I recommend you take Jim's academia suggestion (re: failure to pass a background check for a temporary clearance to work on a govt contract); keep the reason for the failure vague and mysterious if it fits with your story. In reality, a subject isn't always told why he/she flunked the background check, of course sometimes they know, and don't need to be told...

rosehips
01-06-2013, 02:29 AM
Thank you, Mike and Jim!

benluby
01-06-2013, 04:33 AM
One other thing to remember? You'll have a lot of times where, if the perpetrator is caught dead to rights and knows it, they'll plea bargain down to a lower charge and get others dropped so that court is over and done with.
For example, since your attempted murder failed, he may actually plead it down to aggravated assault (it has actually happened before), do one or two years in prison, and then go on parole, with other charges dropped.

jclarkdawe
01-06-2013, 05:21 AM
One other thing to remember? You'll have a lot of times where, if the perpetrator is caught dead to rights and knows it, they'll plea bargain down to a lower charge and get others dropped so that court is over and done with.
For example, since your attempted murder failed, he may actually plead it down to aggravated assault (it has actually happened before), do one or two years in prison, and then go on parole, with other charges dropped.

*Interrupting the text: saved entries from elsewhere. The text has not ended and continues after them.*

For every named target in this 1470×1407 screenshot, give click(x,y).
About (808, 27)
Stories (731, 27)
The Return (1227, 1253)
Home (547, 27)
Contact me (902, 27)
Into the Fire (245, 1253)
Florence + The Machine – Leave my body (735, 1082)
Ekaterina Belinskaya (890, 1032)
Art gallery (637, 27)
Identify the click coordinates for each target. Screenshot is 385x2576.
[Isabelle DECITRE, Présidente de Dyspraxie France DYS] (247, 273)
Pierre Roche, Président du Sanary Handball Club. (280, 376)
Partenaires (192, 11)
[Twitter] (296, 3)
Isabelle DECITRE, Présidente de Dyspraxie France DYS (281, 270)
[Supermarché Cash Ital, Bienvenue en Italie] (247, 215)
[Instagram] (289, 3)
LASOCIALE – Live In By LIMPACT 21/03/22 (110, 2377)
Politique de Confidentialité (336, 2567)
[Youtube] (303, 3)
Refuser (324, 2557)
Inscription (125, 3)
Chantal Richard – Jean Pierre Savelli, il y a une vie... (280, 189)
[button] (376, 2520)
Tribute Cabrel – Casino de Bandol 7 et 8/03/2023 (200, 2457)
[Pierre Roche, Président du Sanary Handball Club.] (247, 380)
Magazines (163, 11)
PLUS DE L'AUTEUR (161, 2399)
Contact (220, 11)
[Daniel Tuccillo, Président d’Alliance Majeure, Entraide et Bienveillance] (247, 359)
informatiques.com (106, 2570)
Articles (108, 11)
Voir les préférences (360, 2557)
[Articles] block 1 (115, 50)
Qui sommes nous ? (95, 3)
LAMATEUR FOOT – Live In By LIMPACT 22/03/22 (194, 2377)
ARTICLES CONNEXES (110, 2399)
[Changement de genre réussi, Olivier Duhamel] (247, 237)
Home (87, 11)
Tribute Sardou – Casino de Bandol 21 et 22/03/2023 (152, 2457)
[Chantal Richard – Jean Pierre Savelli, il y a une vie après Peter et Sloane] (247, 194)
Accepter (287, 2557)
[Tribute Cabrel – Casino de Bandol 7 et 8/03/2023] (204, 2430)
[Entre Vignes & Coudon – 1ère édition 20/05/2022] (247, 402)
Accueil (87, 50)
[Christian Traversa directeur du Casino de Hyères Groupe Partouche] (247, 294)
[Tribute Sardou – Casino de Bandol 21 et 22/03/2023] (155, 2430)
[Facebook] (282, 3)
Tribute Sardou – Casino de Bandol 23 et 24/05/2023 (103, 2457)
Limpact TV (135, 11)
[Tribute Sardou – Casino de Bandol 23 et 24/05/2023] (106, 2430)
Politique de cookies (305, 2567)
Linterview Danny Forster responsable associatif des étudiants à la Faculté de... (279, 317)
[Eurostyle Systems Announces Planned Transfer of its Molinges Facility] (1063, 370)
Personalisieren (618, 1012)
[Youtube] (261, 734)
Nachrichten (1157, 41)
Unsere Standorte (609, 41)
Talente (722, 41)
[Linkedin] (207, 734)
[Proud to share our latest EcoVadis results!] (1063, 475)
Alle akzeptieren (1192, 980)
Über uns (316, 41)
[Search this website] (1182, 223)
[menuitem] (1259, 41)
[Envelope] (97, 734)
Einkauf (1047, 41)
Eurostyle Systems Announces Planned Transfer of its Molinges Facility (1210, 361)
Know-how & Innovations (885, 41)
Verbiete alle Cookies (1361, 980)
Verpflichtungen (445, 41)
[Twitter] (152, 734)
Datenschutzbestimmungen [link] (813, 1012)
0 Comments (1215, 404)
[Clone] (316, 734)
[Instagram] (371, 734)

Not likely in a possible terrorist mail poisoning. This is a big time crime. US Attorney is going to want a trial (and publicity). Once you add the word "terror" to a crime in the present environment, defense attorneys start thinking in terms of decades.

Crimes and sentencing go through periods of popularity and unpopularity. For instance, think someone convicted of being a gun to a school would receive the same sentence today that he would have a year ago?

Possessing child porn a couple of decades ago used to be no worse then regular porn and minimal sentences. Now it's hot and sentencing is in decades. Give it a couple of decades and it might go back to what it was. The crime and its effects on people hasn't changed, but the public's perception has.